**Recorded information:**
• • • • • • •

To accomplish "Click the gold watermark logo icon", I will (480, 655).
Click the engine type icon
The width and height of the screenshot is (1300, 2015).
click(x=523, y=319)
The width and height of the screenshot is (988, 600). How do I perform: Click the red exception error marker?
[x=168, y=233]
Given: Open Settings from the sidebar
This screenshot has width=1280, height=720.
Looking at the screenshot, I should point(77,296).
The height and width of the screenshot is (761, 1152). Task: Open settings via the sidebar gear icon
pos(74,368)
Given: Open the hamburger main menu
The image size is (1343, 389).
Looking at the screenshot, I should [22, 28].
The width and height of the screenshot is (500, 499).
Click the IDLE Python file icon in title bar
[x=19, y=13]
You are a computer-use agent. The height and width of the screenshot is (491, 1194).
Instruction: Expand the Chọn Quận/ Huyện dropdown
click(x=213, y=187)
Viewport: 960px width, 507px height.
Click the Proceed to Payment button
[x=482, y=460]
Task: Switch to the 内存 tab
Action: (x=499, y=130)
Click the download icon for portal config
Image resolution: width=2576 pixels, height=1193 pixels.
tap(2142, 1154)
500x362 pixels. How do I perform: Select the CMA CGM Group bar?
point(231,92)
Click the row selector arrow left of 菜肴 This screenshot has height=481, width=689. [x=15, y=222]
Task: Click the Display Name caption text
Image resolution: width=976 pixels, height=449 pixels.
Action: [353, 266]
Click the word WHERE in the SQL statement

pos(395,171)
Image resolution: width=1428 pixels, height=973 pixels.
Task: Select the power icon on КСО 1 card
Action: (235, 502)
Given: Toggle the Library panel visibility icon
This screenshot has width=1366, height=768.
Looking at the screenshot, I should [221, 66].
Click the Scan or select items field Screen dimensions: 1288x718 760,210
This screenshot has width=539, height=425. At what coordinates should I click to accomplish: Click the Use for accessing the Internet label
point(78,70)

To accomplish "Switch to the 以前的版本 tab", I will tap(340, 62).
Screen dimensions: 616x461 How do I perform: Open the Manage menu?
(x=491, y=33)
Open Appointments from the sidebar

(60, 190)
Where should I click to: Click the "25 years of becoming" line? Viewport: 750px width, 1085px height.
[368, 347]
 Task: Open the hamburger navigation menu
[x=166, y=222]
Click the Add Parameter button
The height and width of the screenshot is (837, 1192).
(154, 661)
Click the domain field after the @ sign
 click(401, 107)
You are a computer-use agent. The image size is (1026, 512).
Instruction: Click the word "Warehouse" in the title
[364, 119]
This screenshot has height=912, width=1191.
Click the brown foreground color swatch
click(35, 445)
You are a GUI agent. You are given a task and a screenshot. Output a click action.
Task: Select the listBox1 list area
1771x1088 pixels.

• • • • • • •

**The problem:** Return each line above precisely as written.

**Solved exercise:**
To accomplish "Click the gold watermark logo icon", I will (480, 655).
Click the engine type icon
The width and height of the screenshot is (1300, 2015).
click(x=523, y=319)
The width and height of the screenshot is (988, 600). How do I perform: Click the red exception error marker?
[x=168, y=233]
Given: Open Settings from the sidebar
This screenshot has width=1280, height=720.
Looking at the screenshot, I should point(77,296).
The height and width of the screenshot is (761, 1152). Task: Open settings via the sidebar gear icon
pos(74,368)
Given: Open the hamburger main menu
The image size is (1343, 389).
Looking at the screenshot, I should [22, 28].
The width and height of the screenshot is (500, 499).
Click the IDLE Python file icon in title bar
[x=19, y=13]
You are a computer-use agent. The height and width of the screenshot is (491, 1194).
Instruction: Expand the Chọn Quận/ Huyện dropdown
click(x=213, y=187)
Viewport: 960px width, 507px height.
Click the Proceed to Payment button
[x=482, y=460]
Task: Switch to the 内存 tab
Action: (x=499, y=130)
Click the download icon for portal config
Image resolution: width=2576 pixels, height=1193 pixels.
tap(2142, 1154)
500x362 pixels. How do I perform: Select the CMA CGM Group bar?
point(231,92)
Click the row selector arrow left of 菜肴 This screenshot has height=481, width=689. [x=15, y=222]
Task: Click the Display Name caption text
Image resolution: width=976 pixels, height=449 pixels.
Action: [353, 266]
Click the word WHERE in the SQL statement

pos(395,171)
Image resolution: width=1428 pixels, height=973 pixels.
Task: Select the power icon on КСО 1 card
Action: (235, 502)
Given: Toggle the Library panel visibility icon
This screenshot has width=1366, height=768.
Looking at the screenshot, I should [221, 66].
Click the Scan or select items field Screen dimensions: 1288x718 760,210
This screenshot has width=539, height=425. At what coordinates should I click to accomplish: Click the Use for accessing the Internet label
point(78,70)

To accomplish "Switch to the 以前的版本 tab", I will tap(340, 62).
Screen dimensions: 616x461 How do I perform: Open the Manage menu?
(x=491, y=33)
Open Appointments from the sidebar

(60, 190)
Where should I click to: Click the "25 years of becoming" line? Viewport: 750px width, 1085px height.
[368, 347]
 Task: Open the hamburger navigation menu
[x=166, y=222]
Click the Add Parameter button
The height and width of the screenshot is (837, 1192).
(154, 661)
Click the domain field after the @ sign
 click(401, 107)
You are a computer-use agent. The image size is (1026, 512).
Instruction: Click the word "Warehouse" in the title
[364, 119]
This screenshot has height=912, width=1191.
Click the brown foreground color swatch
click(35, 445)
You are a GUI agent. You are given a task and a screenshot. Output a click action.
Task: Select the listBox1 list area
1771x1088 pixels.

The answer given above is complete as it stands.